* _Supplied information_:
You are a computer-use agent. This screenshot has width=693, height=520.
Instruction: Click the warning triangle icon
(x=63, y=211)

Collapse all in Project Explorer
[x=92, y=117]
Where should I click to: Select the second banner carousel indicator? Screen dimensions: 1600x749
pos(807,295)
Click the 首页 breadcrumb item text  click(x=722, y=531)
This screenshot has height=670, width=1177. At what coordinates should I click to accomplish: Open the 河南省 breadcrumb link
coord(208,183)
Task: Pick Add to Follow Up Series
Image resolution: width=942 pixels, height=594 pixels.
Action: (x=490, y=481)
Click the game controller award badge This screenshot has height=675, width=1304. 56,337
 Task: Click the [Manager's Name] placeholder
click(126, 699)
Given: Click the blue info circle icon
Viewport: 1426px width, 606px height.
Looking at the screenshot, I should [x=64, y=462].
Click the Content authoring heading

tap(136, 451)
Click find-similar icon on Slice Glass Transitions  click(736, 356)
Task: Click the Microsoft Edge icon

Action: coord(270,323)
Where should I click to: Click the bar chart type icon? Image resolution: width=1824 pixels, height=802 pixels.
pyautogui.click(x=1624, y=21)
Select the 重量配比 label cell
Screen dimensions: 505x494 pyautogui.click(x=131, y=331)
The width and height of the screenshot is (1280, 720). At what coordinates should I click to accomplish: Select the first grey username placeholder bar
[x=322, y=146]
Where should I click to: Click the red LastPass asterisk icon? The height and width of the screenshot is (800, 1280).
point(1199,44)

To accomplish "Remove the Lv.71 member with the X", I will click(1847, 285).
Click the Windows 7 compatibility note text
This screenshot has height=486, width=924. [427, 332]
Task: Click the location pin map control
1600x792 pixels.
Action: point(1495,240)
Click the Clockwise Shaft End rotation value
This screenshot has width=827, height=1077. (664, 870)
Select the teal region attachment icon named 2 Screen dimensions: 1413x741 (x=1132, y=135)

* _Aim of the task_:
Everything above from the line containing "Collapse all in Project Explorer" down to the line containing "Given: Click the blue info circle icon" should be copied exactly, both end lines included, and nothing else.

* _Completed task_:
Collapse all in Project Explorer
[x=92, y=117]
Where should I click to: Select the second banner carousel indicator? Screen dimensions: 1600x749
pos(807,295)
Click the 首页 breadcrumb item text  click(x=722, y=531)
This screenshot has height=670, width=1177. At what coordinates should I click to accomplish: Open the 河南省 breadcrumb link
coord(208,183)
Task: Pick Add to Follow Up Series
Image resolution: width=942 pixels, height=594 pixels.
Action: (x=490, y=481)
Click the game controller award badge This screenshot has height=675, width=1304. 56,337
 Task: Click the [Manager's Name] placeholder
click(126, 699)
Given: Click the blue info circle icon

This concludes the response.